Database Transactions
This guide discusses transactions in the Relational Knowledge Graph System (RKGS) and the main transaction modes you can use to interact with a RAI database.
Introduction
A database transaction is a unit of work that takes the database from one state S
to a new state S_new
.
Transactions happen atomically, meaning that either the entire transaction succeeds,
with no externally visible intermediate states and no interference from other transactions,
or the database remains at S
.
In the case of a read-only transaction, the two states are the same.
Transactions serve as a safeguard, ensuring robustness against:
Type | Description |
---|---|
Data inconsistencies | When concurrent queries try to simultaneously update the same data within the database, the transaction must isolate them from each other to avoid conflicts. |
System failures | When a system error appears, all transactional changes prior to the error source can be rolled back, keeping the database in a consistent state at all times. |
In order to ensure that a database is reliable, transactions must be atomic, consistent, isolated, and durable. These properties are commonly abbreviated as ACID (opens in a new tab).
RAI is ACID compliant.
This guide initially introduces transaction states, followed by an overview of the primary transaction modes within a RAI database. Finally, it delves into concurrent transactions. Overall, the focus is on data transactions. Other type of transactions such as those related to the control plane — for instance, managing engines and users — are not covered in this guide. See the RAI Console overview for more information on those.
Transaction States
Transactions can be in one of five states:
Status | Explanation |
---|---|
Created | Transaction has been issued but is not yet running. |
Running | Transaction is currently running. Running transactions can be canceled. |
Canceling | Transaction has been asked to cancel. Canceled transactions will eventually move to an aborted state. |
Completed | Transaction has run successfully. |
Aborted | Transaction has been canceled by the user or aborted by the system. See Abort Reasons for more details. |
This is the transaction states flowchart:
See Managing Transactions in the RAI Console for more details.
Transaction Modes
The main transaction modes used to interact with a RAI database are:
Mode | Description |
---|---|
Write query | A write query is allowed to change the state of the database by modifying base relations. Write queries may also extract data via the output relation. |
Read query | A read query may extract data from the database via the output relation but is not allowed to change the state of the database. |
Model | A transaction that persists a Rel model in the database. |
Their mapping to the RelationalAI SDKs are as follows:
Mode | SDK Mapping |
---|---|
Write query | exec call with readonly = false . |
Read query | exec call with readonly = true . |
Model | load_model call. |
Rel code snippets across the documentation site indicate whether the code should be run as a read query, a write query, or a model.
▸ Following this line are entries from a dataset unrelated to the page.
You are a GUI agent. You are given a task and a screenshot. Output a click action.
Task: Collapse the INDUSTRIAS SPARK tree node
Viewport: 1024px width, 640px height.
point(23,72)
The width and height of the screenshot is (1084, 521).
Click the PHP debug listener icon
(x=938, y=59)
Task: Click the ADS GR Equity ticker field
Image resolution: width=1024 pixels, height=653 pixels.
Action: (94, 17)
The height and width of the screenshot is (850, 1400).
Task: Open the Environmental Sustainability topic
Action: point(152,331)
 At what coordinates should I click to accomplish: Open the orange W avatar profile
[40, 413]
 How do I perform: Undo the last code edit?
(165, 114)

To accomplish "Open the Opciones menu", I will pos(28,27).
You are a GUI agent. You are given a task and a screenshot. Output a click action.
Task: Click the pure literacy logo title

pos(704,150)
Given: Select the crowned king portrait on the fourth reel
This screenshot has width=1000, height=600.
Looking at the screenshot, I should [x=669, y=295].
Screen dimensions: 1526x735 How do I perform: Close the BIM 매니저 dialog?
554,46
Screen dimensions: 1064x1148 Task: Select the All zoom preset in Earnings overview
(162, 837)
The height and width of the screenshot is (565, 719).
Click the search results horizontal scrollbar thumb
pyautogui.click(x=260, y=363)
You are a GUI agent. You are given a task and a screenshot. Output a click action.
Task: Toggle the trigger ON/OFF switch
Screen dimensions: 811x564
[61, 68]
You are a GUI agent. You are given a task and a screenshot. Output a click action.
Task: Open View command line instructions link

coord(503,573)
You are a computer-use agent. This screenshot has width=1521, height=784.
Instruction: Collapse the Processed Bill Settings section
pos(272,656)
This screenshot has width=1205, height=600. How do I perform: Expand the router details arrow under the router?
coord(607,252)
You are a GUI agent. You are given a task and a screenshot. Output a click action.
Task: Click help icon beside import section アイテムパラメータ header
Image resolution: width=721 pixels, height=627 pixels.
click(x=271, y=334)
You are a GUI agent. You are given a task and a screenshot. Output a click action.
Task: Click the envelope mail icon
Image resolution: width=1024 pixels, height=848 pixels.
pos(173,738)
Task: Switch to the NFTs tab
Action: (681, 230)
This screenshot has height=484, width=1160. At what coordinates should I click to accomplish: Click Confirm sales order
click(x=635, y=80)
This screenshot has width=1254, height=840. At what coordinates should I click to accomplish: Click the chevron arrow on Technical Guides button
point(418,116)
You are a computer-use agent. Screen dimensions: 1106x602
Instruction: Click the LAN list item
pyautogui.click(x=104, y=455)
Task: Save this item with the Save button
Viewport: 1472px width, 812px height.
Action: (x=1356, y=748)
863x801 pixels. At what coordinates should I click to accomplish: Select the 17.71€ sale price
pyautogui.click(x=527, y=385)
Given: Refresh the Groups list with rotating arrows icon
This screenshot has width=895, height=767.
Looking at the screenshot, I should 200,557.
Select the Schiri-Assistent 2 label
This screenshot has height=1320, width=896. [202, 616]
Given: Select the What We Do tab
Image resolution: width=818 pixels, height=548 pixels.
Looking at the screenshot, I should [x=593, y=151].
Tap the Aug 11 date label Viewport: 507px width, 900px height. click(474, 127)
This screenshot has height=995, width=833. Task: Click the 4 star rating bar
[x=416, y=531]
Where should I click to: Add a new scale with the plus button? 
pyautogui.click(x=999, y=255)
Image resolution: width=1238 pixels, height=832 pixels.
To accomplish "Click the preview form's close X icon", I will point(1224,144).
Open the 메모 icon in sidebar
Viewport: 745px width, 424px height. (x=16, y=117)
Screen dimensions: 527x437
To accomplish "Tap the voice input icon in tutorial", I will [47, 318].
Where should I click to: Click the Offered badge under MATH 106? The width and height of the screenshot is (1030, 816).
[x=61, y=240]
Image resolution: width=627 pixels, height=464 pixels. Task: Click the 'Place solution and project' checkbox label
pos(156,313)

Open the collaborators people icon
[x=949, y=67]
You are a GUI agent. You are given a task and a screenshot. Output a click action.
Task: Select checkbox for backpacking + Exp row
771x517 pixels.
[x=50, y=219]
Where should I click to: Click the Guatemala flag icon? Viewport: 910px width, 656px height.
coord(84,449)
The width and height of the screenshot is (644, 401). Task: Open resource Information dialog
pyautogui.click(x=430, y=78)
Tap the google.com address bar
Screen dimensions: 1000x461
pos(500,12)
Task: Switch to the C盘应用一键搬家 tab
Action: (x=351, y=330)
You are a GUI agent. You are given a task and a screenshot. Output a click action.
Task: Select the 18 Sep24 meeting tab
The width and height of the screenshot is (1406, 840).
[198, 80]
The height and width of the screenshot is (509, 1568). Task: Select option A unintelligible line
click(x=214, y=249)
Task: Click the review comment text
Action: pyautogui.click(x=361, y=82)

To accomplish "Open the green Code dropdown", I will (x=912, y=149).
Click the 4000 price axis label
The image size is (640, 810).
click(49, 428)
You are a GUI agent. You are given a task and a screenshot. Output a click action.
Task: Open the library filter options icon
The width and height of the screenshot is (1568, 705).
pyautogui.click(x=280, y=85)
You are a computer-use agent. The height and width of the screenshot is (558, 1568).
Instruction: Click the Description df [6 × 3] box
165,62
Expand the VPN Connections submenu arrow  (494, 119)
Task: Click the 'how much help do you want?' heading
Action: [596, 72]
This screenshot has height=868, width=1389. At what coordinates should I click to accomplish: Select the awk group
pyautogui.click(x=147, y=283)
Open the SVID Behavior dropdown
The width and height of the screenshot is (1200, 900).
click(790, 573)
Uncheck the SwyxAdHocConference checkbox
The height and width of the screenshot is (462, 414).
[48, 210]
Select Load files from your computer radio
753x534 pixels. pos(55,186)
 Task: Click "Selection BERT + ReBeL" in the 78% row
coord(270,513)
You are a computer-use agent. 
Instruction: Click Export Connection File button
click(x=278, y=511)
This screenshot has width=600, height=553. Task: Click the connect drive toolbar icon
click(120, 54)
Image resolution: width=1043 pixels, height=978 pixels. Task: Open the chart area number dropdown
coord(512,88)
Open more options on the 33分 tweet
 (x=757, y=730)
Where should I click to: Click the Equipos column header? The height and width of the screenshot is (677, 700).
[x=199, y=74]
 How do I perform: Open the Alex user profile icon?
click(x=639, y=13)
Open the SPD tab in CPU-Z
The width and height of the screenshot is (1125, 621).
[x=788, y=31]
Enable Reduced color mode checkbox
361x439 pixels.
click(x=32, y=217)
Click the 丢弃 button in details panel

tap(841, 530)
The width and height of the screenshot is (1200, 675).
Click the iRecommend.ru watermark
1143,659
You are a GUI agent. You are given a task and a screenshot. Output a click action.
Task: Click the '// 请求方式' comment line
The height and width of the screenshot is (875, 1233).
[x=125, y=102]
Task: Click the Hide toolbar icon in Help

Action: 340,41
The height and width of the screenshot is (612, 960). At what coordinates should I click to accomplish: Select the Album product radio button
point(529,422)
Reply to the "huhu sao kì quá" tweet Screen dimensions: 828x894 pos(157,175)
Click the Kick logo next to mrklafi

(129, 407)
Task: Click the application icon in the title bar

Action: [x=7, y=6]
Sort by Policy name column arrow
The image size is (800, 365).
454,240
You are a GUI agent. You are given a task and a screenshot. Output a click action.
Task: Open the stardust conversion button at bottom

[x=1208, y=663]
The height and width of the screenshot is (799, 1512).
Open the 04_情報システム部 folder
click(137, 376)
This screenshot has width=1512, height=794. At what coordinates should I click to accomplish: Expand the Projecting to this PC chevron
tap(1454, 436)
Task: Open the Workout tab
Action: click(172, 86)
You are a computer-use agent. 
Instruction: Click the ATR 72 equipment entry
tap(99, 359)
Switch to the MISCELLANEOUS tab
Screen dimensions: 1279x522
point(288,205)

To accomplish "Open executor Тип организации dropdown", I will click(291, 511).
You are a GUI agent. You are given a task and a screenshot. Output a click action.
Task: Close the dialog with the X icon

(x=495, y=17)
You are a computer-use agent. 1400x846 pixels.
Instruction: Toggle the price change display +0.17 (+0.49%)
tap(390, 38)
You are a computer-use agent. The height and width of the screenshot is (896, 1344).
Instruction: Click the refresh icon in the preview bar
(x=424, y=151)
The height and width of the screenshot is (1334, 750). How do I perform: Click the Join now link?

Next, take a look at the transaction modes and how to execute them using different RAI interfaces.
Query
A query transaction allows you to:
- Retrieve information from the database.
- Add, delete, or modify persisted data, which are stored in base relations.
- Alter system behavior by modifying specific control relations.
Query transactions can’t be used to persist modifications to derived relations. To do this, you must load a model.
Here’s an example of a read query using the Python SDK.
It assumes that you have an operating database
, engine
, and context ctx
:
rsp = api.exec(ctx, database, engine,
"""
def output = {1; 2; 3}
""",
readonly = True
)
show.results(rsp)
This gives the output:
/:output/String/Int64
(1,)
(2,)
(3,)
Database State Flowchart
A query transaction can be divided into the following steps:
- The query code is sent to the system.
- Changes to base and derived relations are evaluated and applied. More details on this are discussed below in this section.
- The changes applied to
S
are in a partially committed state indicated byS_temp
. “Partially” means these changes have not yet been persisted in the database. - Integrity constraints (ICs) are evaluated in the state
S_temp
. If any of the integrity constraints fail, the entire transaction is aborted and the database remains at the initial stateS
. - Query outputs, if requested, are sent back to the client whether or not ICs have been violated. Query outputs refer to the partially committed state
S_temp
. - If the transaction is a read query, all changes captured by
S_temp
are discarded and the database remains in the initial stateS
. - All changes that were made to base relations in the intermediate state
S_temp
are committed to the database. Changes to derived relations are never committed in a query. - The database is now in the state
S_new
.
Outputs are evaluated and sent back to the client even if the transaction is aborted.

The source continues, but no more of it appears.